Here's an interesting story about a man who found a rabbi's grave in his back yard. The grave may belong to the 3rd century Palestinian amora R. Yehoshua ben Levi. Or it may not. According to legend, Yehoshua ben Levi never died but was taken directly into heaven (like Elijah - with whom he hangs out a lot, again according to legend). There was a bit of a struggle going on between the owner who doesn't want it excavated and the Israeli Antiquities Authority who wants to excavate. Apparently, they've come to an agreement of some kind.
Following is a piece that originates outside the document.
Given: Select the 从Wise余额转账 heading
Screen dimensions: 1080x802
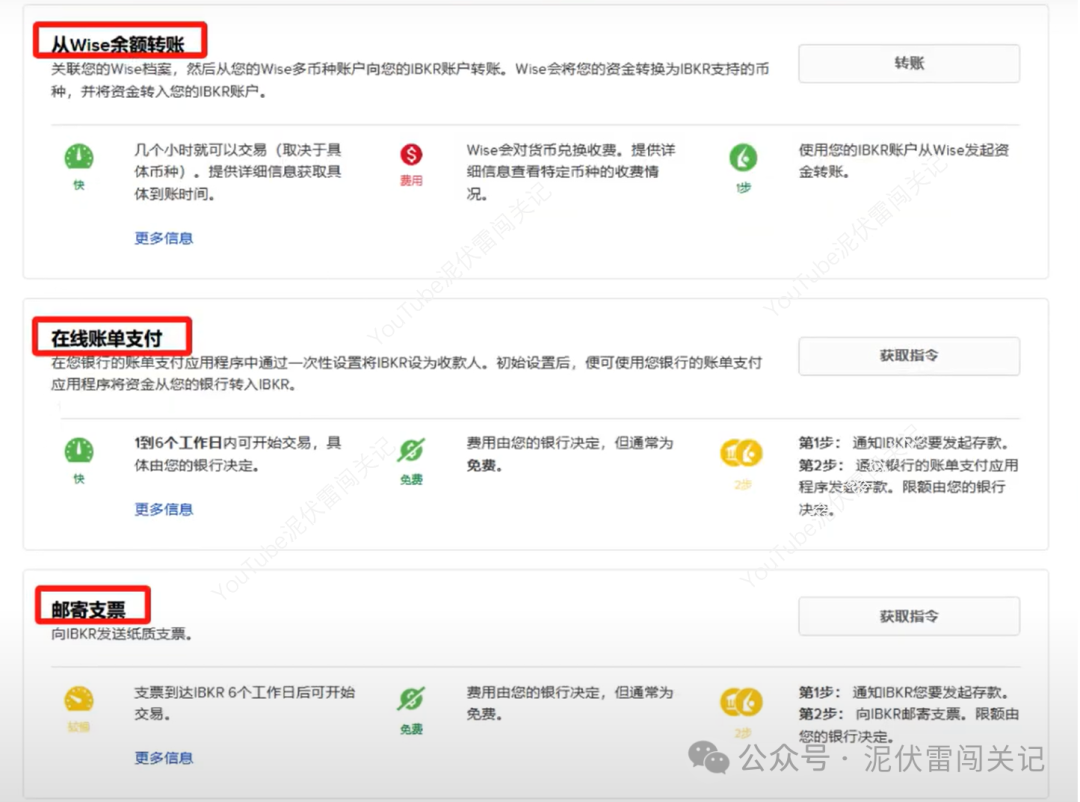Looking at the screenshot, I should [118, 44].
Here's the account of how he found the grave.
While digging through the mud he discovered a wall and stone door bearing inscriptions in hard rock with the name of the famous rabbi and the name of the town, Tzipori.

Pilcer said the door to the structure was ajar, and after looking inside he immediately re-covered the site with dirt and built an iron fence around the structure to protect it.

A terra cotta sarcophagus was clearly visible lying in mud inside the grave, said Pilcer.

If the grave does belong to Levi, the presence of a sarcophagus could complicate the issue for some haredim who believe Levi never died because of his attentiveness to the Torah.
The inscription apparently says, "This is the grave of Rabbi Yehoshua ben Levi ha-Qappar." (source)

Here's some interesting background info on R. Yehoshua ben Levi from the Jewish Encyclopedia.
In legend, Joshua b. Levi is a favorite hero. He is often made to be the companion of Elijah the prophet in the latter's wanderings on earth (Pesiḳ. 36a); he likewise has dealings with the Angel of Death (Ber. 51a). While yet alive, he is permitted to visit paradise and the nether world; and he sends thence a description of what he sees to R. Gamaliel through the submissive Angel of Death (Derek Ereẓ Zuṭa i., end).
More background on the news story can be found at Paleojudaica. Odds are it's not the grave of the famous rabbi anyway. (Remember he never died, so it can't be him.)